I guess the problem is when using ALIAS record and trying to set a TTL annotation, it won't work and it will try to update it again and again. You won't get any errors from AWS.

By default you can't specify a TTL on ALIAS records which are pointing to an ALB/ELB.

njuettner on 13 Feb 2020

👍4 ❤1

Ah, that makes perfect sense. Thanks for looking at it.

jmcclell on 13 Feb 2020

(I'm going to leave this open in case you want to address it by adding some logic to your check loop to ignore this case, but if you want to close it as a "won't fix" then I won't complain)

jmcclell on 13 Feb 2020

@jmcclell I'll create a PR to circumvent this problem and will refer it to this issue. Thank you for sharing your information and addressing this problem 👍.

njuettner on 14 Feb 2020

I guess this is a duplicate of https://github.com/kubernetes-sigs/external-dns/issues/992#issuecomment-585579081

davidkarlsen on 15 Feb 2020

I'm seeing the same error in Cloudflare, we are not using "ALIAS" records and there are no ALB/ELBs involved - we are using Cloudflare with Google Cloud Platform. When using 0.5.18 or higher, the external DNS controller deletes and creates DNS records every minute continuously.
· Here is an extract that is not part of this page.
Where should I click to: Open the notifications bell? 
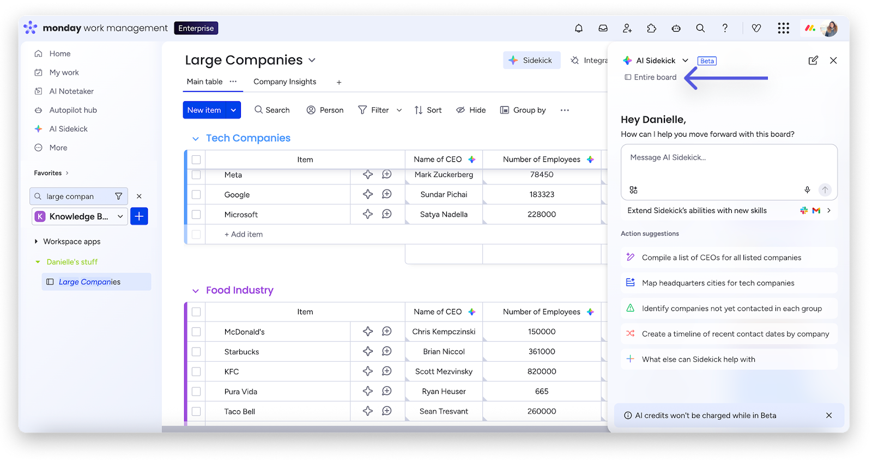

@njuettner does your fix include resolution to that problem?

AaronFriel on 25 Feb 2020

👍2

Hi,

We have this on AWS with 0.5.14, 0.5.15, 0.5.16, 0.5.17, 0.5.18 and 0.6.0, only not an upsert but a Create. On 0.5.9 this does not happen, but there every seconds 2 calls to listHostedZones occur which is going to flood our api call quota.

awouda on 25 Feb 2020

Issues go stale after 90d of inactivity.
Mark the issue as fresh with /remove-lifecycle stale.
Stale issues rot after an additional 30d of inactivity and eventually close.

If this issue is safe to close now please do so with /close.

Send feedback to sig-testing, kubernetes/test-infra and/or fejta.
/lifecycle stale

fejta-bot on 25 May 2020

/remove-lifecycle stale

Bluesboy on 25 May 2020

This should be fixed at least for cloudflare as of 0.7.2, could you check?

sheerun on 4 Jun 2020

It seems to work well with 0.7.2 - thanks 🎉 I tested using the cloudflare provider.

davidkarlsen on 6 Jun 2020

OK, I'll consider this fixed. If not, please create another issue with steps to reproduce, or ideally a test in cloudflare_test.go or other affected providers. Tests for Cloudflare provider are really easy to write :)

/close

sheerun on 27 Jun 2020

@sheerun: Closing this issue.

In response to this:

OK, I'll consider this fixed. If not, please create another issue with steps to reproduce, or ideally a test in cloudflare_test.go or other affected providers. Tests for Cloudflare provider are really easy to write :)

/close

Instructions for interacting with me using PR comments are available here. If you have questions or suggestions related to my behavior, please file an issue against the kubernetes/test-infra repository.

k8s-ci-robot on 27 Jun 2020

just for the record, removing external-dns.alpha.kubernetes.io/ttl from my manifest just worked, it seems that if you don't try to force the ttl, it doesn't try to change the record again and again.

julian3xl on 28 Jul 2020

@sheerun seeing this issue on AWS. Removing external-dns.alpha.kubernetes.io/ttl from Service LoadBalancer fixed it for that service, but it remains for Istio Gateway, which, AFAIK, has no TTL setting.